On Jan. 17, Shipley investigated a report that Tsingine and a man were pushing each other and had left clothes in the middle of the street.

“I could not remember her if you had asked me the same day at the same time. I didn’t know who she was. To my understanding, I just, I didn’t know who she was … there was nothing that she had done before in the past that stood out in my mind,” he told investigators, noting that he makes hundreds of contacts throughout a single year.

Protesters demanding action in Loreal Tsingine death disrupt Mesa pastor's police-community forum

When asked by Mesa investigators if he believed he was truthful with DPS investigators, Shipley replied, “Yes sir.”

“From the start of my career and the very beginning, I’ve always been upfront and honest … I’ve (had) my fair fill of hearing about how people think that I am a liar and how I falsified things and … it’s just not true,” he said.

Unauthorized, unsecured firearms in vehicle

Unauthorized firearms found in Officer Austin Shipley's patrol vehicle that he used while on duty. Seen unsecured on the passenger seat.

Photographs taken by DPS of the shooting scene reveal Shipley had inside his patrol vehicle two firearms, neither of which was authorized by the Winslow Police Department as on-duty weapons.

The guns — a .40-caliber Glock and a .45-caliber Kimber Pro — were in an unsecured “range bag” on the front passenger seat, records show.

Shipley said he had been approved to carry the weapons after testing them at a shooting range with a particular sergeant, but that sergeant did not remember, nor did he have documentation, to back up Shipley's claims. But the sergeant said he didn't have reason to doubt Shipley.

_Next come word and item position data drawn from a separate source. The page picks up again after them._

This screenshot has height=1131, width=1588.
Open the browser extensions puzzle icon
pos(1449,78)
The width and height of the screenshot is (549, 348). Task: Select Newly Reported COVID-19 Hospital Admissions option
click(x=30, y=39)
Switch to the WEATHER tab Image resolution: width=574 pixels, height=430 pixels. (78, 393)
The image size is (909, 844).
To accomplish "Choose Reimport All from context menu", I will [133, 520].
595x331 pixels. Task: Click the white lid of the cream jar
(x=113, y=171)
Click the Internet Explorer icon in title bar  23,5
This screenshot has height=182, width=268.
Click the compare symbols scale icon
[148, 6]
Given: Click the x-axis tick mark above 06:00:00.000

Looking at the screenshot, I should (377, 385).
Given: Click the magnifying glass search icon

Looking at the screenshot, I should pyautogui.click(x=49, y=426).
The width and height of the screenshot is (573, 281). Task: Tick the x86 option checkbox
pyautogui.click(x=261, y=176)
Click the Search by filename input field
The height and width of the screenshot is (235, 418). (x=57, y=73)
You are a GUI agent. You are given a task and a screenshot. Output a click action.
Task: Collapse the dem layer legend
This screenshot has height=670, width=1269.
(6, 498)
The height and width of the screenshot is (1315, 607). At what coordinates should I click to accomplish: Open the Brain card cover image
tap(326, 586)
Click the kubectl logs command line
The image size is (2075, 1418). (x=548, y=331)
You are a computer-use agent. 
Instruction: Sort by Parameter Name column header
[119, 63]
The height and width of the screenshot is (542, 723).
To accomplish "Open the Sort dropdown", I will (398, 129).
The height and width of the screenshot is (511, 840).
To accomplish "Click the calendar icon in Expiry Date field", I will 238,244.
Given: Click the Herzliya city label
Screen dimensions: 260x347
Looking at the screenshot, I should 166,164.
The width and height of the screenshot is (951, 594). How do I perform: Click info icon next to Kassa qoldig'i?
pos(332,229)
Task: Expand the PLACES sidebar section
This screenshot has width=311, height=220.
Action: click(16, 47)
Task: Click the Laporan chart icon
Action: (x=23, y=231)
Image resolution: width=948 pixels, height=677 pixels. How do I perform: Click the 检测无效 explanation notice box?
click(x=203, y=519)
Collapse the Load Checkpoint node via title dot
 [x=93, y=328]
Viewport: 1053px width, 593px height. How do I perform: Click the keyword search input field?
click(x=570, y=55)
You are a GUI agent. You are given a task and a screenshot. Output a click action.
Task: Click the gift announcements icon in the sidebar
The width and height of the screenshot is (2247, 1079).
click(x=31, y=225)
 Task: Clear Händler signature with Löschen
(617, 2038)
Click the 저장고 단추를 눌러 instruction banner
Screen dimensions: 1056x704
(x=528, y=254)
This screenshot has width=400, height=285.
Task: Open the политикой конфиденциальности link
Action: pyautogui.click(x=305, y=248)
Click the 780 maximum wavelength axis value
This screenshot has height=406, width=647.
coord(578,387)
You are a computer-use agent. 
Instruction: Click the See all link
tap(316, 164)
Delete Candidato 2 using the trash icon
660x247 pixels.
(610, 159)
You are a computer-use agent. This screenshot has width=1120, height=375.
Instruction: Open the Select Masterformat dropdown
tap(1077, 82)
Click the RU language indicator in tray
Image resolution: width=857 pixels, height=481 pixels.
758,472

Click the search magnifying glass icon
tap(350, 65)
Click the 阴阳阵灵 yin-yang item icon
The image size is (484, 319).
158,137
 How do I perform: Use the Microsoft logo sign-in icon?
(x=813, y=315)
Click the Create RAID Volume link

Shipley admitted to investigators that, since being placed on administrative leave, he has “nitpicked” the Winslow police’s policies and procedures and found that he was in violation of having more than one backup weapon at a time.

In the interview, investigators informed Shipley he had also violated the departmental policy on the modifications of firearms having to be completed by a qualified Rangemaster, by installing night sights and a stippling grip to the Glock 35.

Shipley makes a final statement

An unauthorized firearm found in Officer Austin Shipley's patrol vehicle that he used while on duty.

At the close of the interview, Shipley sheds light into how his personal life has been affected by the shooting in a final statement to investigators.

“Putting everything in a nutshell, I get asked quite a bit by my wife if there’s anything I would’ve done differently that day,” he said. “My typical response is, ‘I wish I had called in sick sometimes.’ … None of this I ever wanted to happen.

“I know it’s part of the career choice that you have to say, ‘Are you willing to take a life? Are you able to take a life if you need to?’ And you say, ‘Yes.’ ”

Shipley goes on to say that while training prepares officers to assess threats, it doesn’t prepare them for what happens after a death on the job.

His final takeaway, he said, is that he has to learn from his errors to become a better officer.

“I know there’s always mistakes to be made and there’s always hindsight that’s looked at in the moment, or in the incident, but … I beat myself up quite a bit about that over more than a period of time.

“I just want to move on and try and just keep doing better,” he said.